New oil price records will hurt our pockets

May 9, 2018 12:26 PM|Marcin Lipka

"Fuel prices and transport services are set to rise again. We must also take into account the fact that it will slow down economic growth and that there will be less money for consumption and salary increases. These are the likely consequences of President Trump's decision, oil market highs and a strong dollar," writes Marcin Lipka, Conotoxia Senior Analyst.

Marcin Lipka, główny analityk Cinkciarz.pl

The first hours after Donald Trump's decision to withdraw from the nuclear agreement created a moment of confusion in the oil market, leaving it undecided about which way to go. Unfortunately, investors quite quickly realized that not all risks are yet calculated in oil prices, which resulted in Brent oil reaching the level of 77 USD per barrel in the middle of the week.

It is worth noting that the consequences of Tuesday's decision are not limited only to this popular energy resource. For several weeks now, the US currency has been gaining in value due to the prospect of faster than expected interest rate rises in the US. In less than a month, the dollar gained about 0.25 PLN to the zloty, or over 7%, and exceeded the limit of 3.60 PLN.

In addition to the issue of higher oil prices and a more expensive dollar, the introduction of sanctions against Iran has caused an overall increase in geopolitical tensions in the Gulf. This is not a good scenario for the developing countries economies, especially those which are energy resource importers. This results in higher operating costs and reduces household consumption expenditure and the capacity of enterprise investment. This also poses a threat to economic growth for most of the world.

Increases in fuel prices are followed by other increases

The average price per litre of Brent oil was 1.18 PLN from May to September last year. Now, the prices of this raw material fluctuate close to the level of 1.75 PLN/litre, which means an increase by almost 50%. Translating this into refueling costs in the same period, there will be an increase in prices at petrol stations by approximately 15% for unleaded petrol and approximately 20% for diesel. In the nearest future, prices of the popular ‘95’ will exceed 5 PLN and diesel will be very close to this limit.

Each thousand kilometers driven in a petrol car during the upcoming holidays will cost us about 60 PLN more than last year and 70 PLN more for diesel.

As the retail price of diesel is already at its highest since the end of 2014, higher costs for transport services are expected for both consumers and businesses. This means a general increase in the level of the costs of economy functioning. How much exactly?

According to the European Commission data, Poland imported 177 million barrels of crude oil in 2017. A barrel cost about 180 PLN in June and now costs 278 PLN. When taking only one month and crude oil into consideration, this gives about 1.5 billion PLN more costs.
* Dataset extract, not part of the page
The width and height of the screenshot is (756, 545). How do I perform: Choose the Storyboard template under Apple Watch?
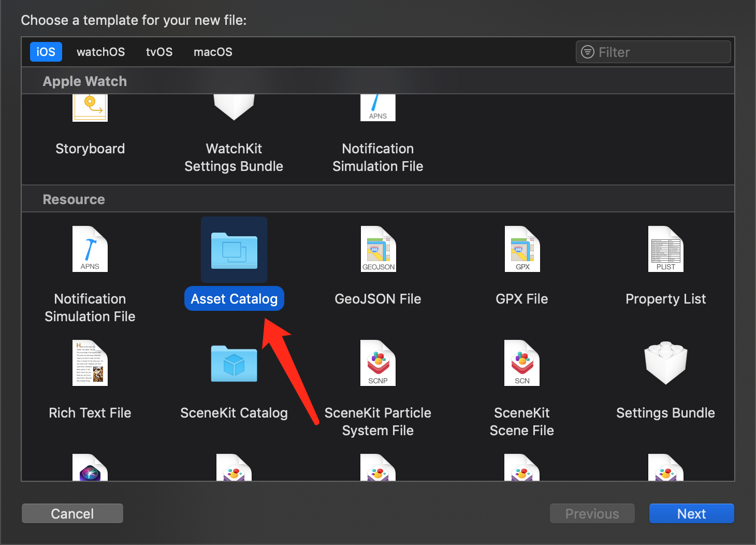90,108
This money will be irretrievably lost by consumers, businesses and also public institutions, which also means that there will be less money for other purposes.

Less money for consumption and wage increases

In addition to higher fuel prices in land and air transport, we can also expect worse GDP results. Higher imports with recent low exports will mean a negative contribution to growth from foreign trade. Less money for consumption or lower margins for companies means less investment than originally planned or less money for increases for employees. The consequence of this are negative signals for economic growth. In addition, similar trends will be observed in most European countries, which would relate to slower than expected GDP growth.

As a result, it can be expected that practically all of us will pay for higher oil prices and the stronger dollar. For this reason, households will have fewer resources for consumption and businesses will have fewer resources for investment. The poorer external trade balance and similar trends in Europe will make the outlook for economic growth worse and the slowdown could come much sooner than recently expected.